:: PROBLEM TO WORK ON ::
Copy everything from the start of the data down to the line containing "Task: Click on", including that line, without changing any of it.

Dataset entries
================

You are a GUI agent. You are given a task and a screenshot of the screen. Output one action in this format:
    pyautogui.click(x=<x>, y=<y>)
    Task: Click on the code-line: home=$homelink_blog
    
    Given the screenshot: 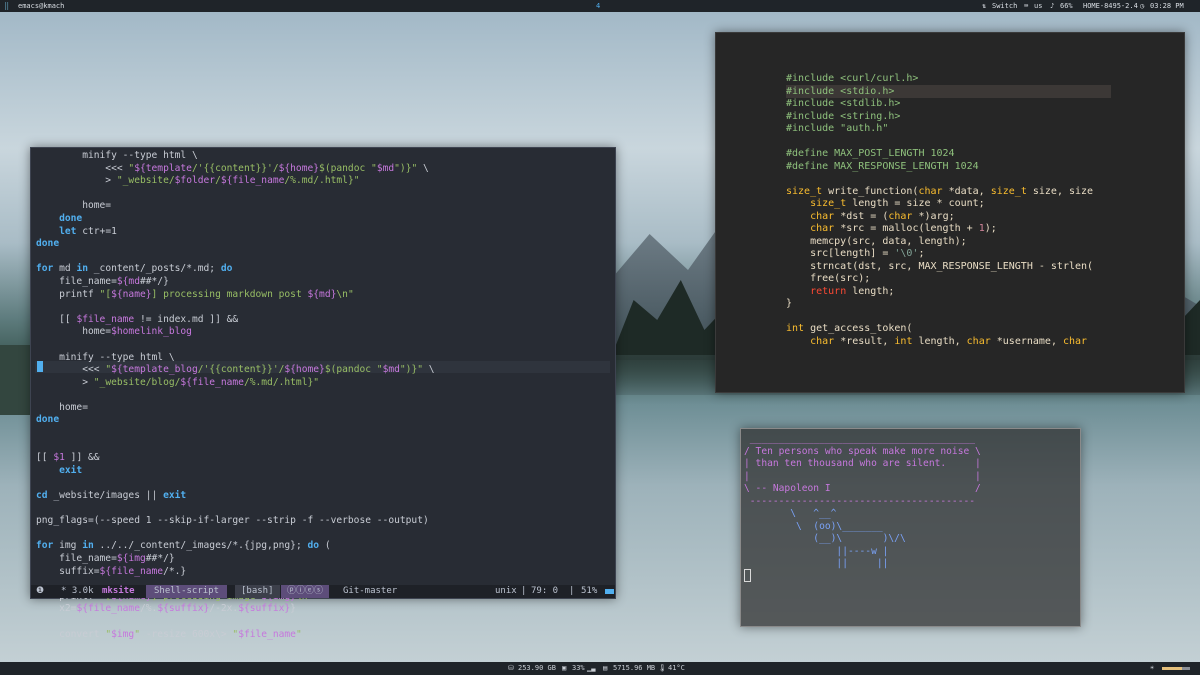 What is the action you would take?
    pyautogui.click(x=236, y=332)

================

:: RESPONSE TO THIS TASK ::
You are a GUI agent. You are given a task and a screenshot of the screen. Output one action in this format:
    pyautogui.click(x=<x>, y=<y>)
    Task: Click on the code-line: home=$homelink_blog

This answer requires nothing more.